抜粋本文 -
紙魚子の小部屋 パート1

節操のない読書、テレビやラジオの感想、お買い物のあれこれ、家族漫才を、ほぼ毎日書いています。

『ちりとてちん』最終回

2008-04-01 11:04:19 | テレビ
 私が昨日までの職場で働き出した頃は「女も経済力を持たなくちゃ」「仕事はやめちゃだめ」的な風潮が、わりかし女社会に漂っていた。

 そんな頃の私の疑問は「じゃ、私の母(=一度も「お勤め」をしたことのない専業主婦、のようなもの)の評価はどうなるんだろう?」ということで、まだ20代(後半とはいえ)だったこともあり、激しく悩んでいた。

 私自身の気持としては「ぜんぜん問題無し」だったのだけれど、もしかして私自身がどっか間違ってるのか?というところで壁に突き当たっていたのだ。

 で、『ちりとてちん』の喜代美の「おかあちゃんみたいになりたい」発言で、実にシンプルな答えが出された。「一生懸命自分の人生をちゃんと歩いて、自分自身の価値観で見つけた『なりたいもの』になればいい」(経済活動に参加するかどうかは無関係に)。 何てシンプルな答え。でも意外と見落とされがち。

 「おおきくなったら何になるか?」というのは、オトナになるまで、いやなってからも、実に切実な自分自身への問いなのだ。華やかだから、金儲けできる、有名になりたい、贅沢ができる、ラク出来る、と様々な理由で「なりたいもの」を決めたり、単純に「好きなので」(できることなら)なりたいものを夢見たりする。そしていつまでも見つけられないと、焦り始めたりする。でも、きっと「一生懸命いきてさえいれば、なりたいものになれる」のだ。なぜなら答えは自分自身の中にしかないから。

 ちょっと夢みたいな遠い職業(社長夫人も含む)に憧れたりして(妄想シーンのあれこれ)、身近にいる「おかあちゃん」の素晴らしさに、なかなか気付くことができなかった喜代美。他人は直ぐわかるんだけどね、おかあちゃんとしてでなく第3者が見た「糸子」さんは、大人気だったし(ドラマの中でも視聴者も)。

 仕事に没頭していても(奈津子さん、後のA子=清海ちゃんなど)、自営で働いていても(魚屋食堂のひとたち、咲ちゃん、菊枝さん)、主に主婦でも(糸子さん、後の喜代美)どんな立場もOK。ただし、「いやいや」「ムリムリ」はバツになる、「それじゃ人生幸せではないし、もったいない」という理由で。けれど今の世の中そうじゃない人の方が、やむを得ない理由もあり断然多いはず。

取り組む課題 -
**a)** 『ちりとてちん』最終回の感想文から、「そんな頃の私の疑問は「じゃ、」から「自分自身の中にしかないから。」までを、両端の語句も含めて正確に書き写してください。
**b)** 『ちりとてちん』最終回の感想文を、最後の文の続きから書き進めてください。

データ行 -
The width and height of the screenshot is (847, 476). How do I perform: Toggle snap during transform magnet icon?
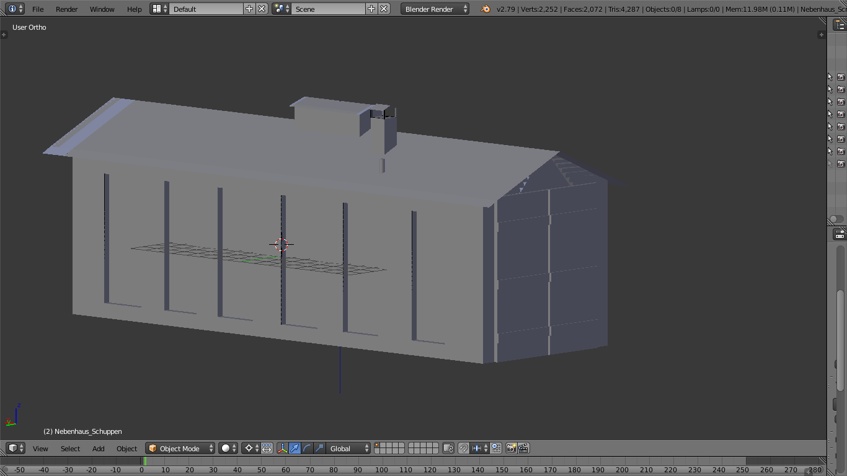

回答 -
**a)**
そんな頃の私の疑問は「じゃ、私の母(=一度も「お勤め」をしたことのない専業主婦、のようなもの)の評価はどうなるんだろう?」ということで、まだ20代(後半とはいえ)だったこともあり、激しく悩んでいた。

 私自身の気持としては「ぜんぜん問題無し」だったのだけれど、もしかして私自身がどっか間違ってるのか?というところで壁に突き当たっていたのだ。

 で、『ちりとてちん』の喜代美の「おかあちゃんみたいになりたい」発言で、実にシンプルな答えが出された。「一生懸命自分の人生をちゃんと歩いて、自分自身の価値観で見つけた『なりたいもの』になればいい」(経済活動に参加するかどうかは無関係に)。 何てシンプルな答え。でも意外と見落とされがち。

 「おおきくなったら何になるか?」というのは、オトナになるまで、いやなってからも、実に切実な自分自身への問いなのだ。華やかだから、金儲けできる、有名になりたい、贅沢ができる、ラク出来る、と様々な理由で「なりたいもの」を決めたり、単純に「好きなので」(できることなら)なりたいものを夢見たりする。そしていつまでも見つけられないと、焦り始めたりする。でも、きっと「一生懸命いきてさえいれば、なりたいものになれる」のだ。なぜなら答えは自分自身の中にしかないから。

**b)**
 自分さえ納得ずくなら「なりたいものになれる」。ひとりで「最後の高座」宣言をした喜代美を皆が反対するのだけど、そのときの喜代美は私には初めて見るような態度を示した。「えっ?」「あの、えっと」「ほやかて」「どないしょ」というのが口癖でいつもグラグラだった彼女が、全く動じなかったのだ。視聴者の反感買うくらいにね(笑)

 一方、彼女の夫、草々は、最終回で「そない落語好きやったら、やめへんかったらええのに」「冗談や」と妻に語りかけた。これは「別にずーっと『おかあちゃん』してなあかんていうこともないんやで。また気が変わったら、いつでも落語家に戻りや」という寛容で自由な職業(人生)観を示したような気がする。

 それと、この結末には、ものすごーいアイロニーも含まれているのだ。

 はたして現在なんの不安なく、経済活動に参加しないで「おかあちゃん」がやれる社会なのか? その前にあかちゃんが産める社会なのか? 子どもが産まれて手放しで喜べるような社会なのか? 子どもにとって幸福な社会なのか? というのも、反語として問われているような気が。ほら、古典の時間に習った「これは◯●なのだろうか?いや、◯●ではない」みたいなね。

 落語の世界を置き換えたドラマは、「こういう世界も『あり』なんだよ!」というイッツ・ワンダフル・ワールドを提示してくれた。

 『ちりとてちん』は理想と夢を語るドラマだったのかもしれない。ときに理想や夢を語ることは、鼻であしらわれることが多いが、このドラマでどれだけの人たちが、勇気と生きる力と感情とつながりを取り戻したか。高度なテクニックを持って、理想や夢を語ることの素晴らしさを、まざまざと見せていただいた思いだ。『ちりとてちん』に関わった全ての方々に感謝したい気持。

 さあ、次はみなさんの出番だよ、と鹿がしゃべる空耳が聴こえるようである。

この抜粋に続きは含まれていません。